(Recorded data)
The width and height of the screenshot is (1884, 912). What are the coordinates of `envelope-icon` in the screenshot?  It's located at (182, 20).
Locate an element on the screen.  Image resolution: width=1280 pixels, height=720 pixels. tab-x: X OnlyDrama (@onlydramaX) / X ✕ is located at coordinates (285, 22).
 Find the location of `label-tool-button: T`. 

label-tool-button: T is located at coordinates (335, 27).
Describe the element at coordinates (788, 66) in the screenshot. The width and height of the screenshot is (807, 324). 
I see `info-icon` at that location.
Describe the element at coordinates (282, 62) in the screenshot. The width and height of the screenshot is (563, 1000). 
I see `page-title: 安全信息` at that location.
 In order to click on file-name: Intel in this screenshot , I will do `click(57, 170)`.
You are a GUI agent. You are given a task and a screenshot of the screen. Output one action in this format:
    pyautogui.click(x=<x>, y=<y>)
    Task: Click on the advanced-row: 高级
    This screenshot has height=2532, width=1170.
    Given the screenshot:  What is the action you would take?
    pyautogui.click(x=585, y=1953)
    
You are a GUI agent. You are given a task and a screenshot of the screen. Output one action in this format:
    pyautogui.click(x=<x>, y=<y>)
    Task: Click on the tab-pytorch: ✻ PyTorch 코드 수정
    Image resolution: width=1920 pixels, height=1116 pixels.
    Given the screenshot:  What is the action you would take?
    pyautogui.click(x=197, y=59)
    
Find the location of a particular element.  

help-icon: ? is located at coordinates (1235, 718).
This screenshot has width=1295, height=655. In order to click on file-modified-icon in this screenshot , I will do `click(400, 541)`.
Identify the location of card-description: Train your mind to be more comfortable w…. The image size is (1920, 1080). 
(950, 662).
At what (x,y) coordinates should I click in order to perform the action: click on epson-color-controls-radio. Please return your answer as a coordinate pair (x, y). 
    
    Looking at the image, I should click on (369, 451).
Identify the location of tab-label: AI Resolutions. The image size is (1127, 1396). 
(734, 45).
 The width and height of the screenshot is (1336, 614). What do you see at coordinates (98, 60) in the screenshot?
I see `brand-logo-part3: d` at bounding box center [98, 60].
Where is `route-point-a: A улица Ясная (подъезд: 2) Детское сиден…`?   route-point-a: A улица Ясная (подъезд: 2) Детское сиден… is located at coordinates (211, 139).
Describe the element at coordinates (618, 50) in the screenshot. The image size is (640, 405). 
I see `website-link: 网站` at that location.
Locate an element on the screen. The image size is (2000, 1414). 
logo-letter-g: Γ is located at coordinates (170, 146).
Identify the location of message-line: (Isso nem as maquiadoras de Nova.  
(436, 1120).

• What to produce: Show every line of the rows above that contains the string "should". Matching is case-sensitive.

• Exercise answer:
At what (x,y) coordinates should I click in order to perform the action: click on epson-color-controls-radio. Please return your answer as a coordinate pair (x, y). 
    Looking at the image, I should click on (369, 451).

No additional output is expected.